Затылочные связки и гипоксически-ишемическая энцефалопатия (ГИЭ) могут вызывать судороги у новорожденных

Виды изъятий

Существует несколько способов классификации неонатальных припадков, но это некоторые общие категории (3):

Легкие припадки : Легкие припадки часто трудно увидеть.Когда ребенок испытывает приступ этого типа, могут наблюдаться некоторые движения велосипедного типа, фиксация взгляда или повторяющиеся движения лица. На этот тип припадков приходится около 50 процентов всех припадков у новорожденных.
Клонические припадки : Клонические припадки у младенцев обычно характеризуются ритмическими подергиваниями. На этот тип припадков приходится около 25% всех припадков у новорожденных.
Миоклонические припадки : Миоклонические припадки могут включать быстрые или неритмичные подергивания, которые могут быть похожи на рефлекс Моро.Эти припадки могут быть связаны с серьезным поражением головного мозга, хотя у некоторых здоровых младенцев во сне наблюдаются миоклонические движения. Миоклонические судороги составляют около 20 процентов всех неонатальных судорог.
Тонические припадки : Тонические припадки вызывают устойчивые сокращения. Они могут возникать, когда младенец бодрствует или спит. Тонические припадки составляют около пяти процентов неонатальных припадков.

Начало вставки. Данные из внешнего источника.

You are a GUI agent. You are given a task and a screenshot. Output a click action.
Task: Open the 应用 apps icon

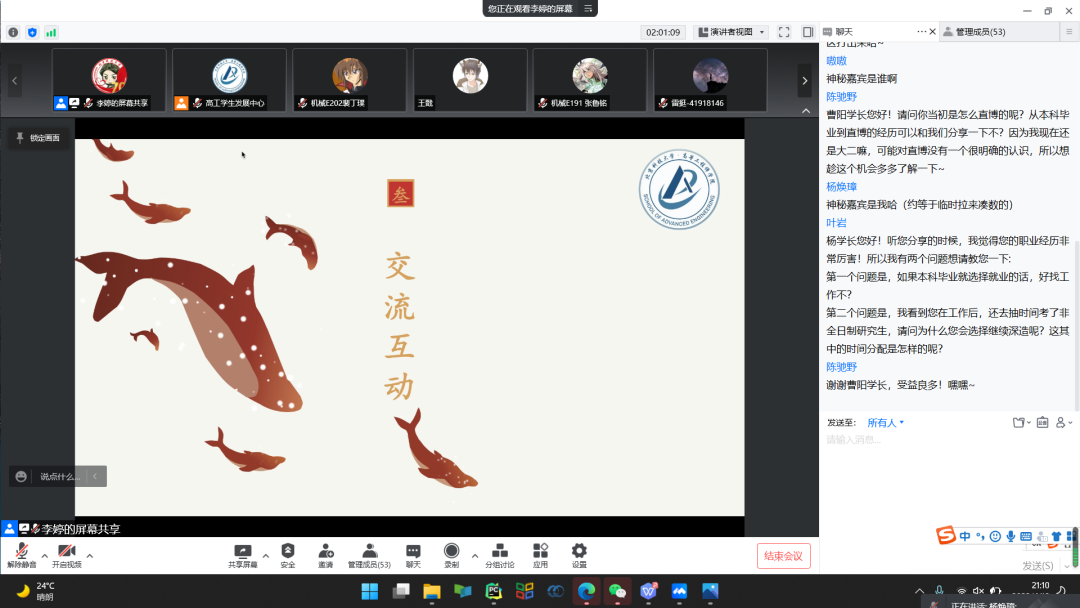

Диагностика судорог после рождения

Первичным диагностическим тестом для подтверждения судорожной активности и определения местоположения пораженного мозга является электроэнцефалограмма (ЭЭГ).При проведении ЭЭГ к голове ребенка прикрепляют электроды. Электроды считывают электрическую активность мозга и показывают изменения, происходящие с течением времени. Результаты отображаются на экране, а также на распечатанных полосах.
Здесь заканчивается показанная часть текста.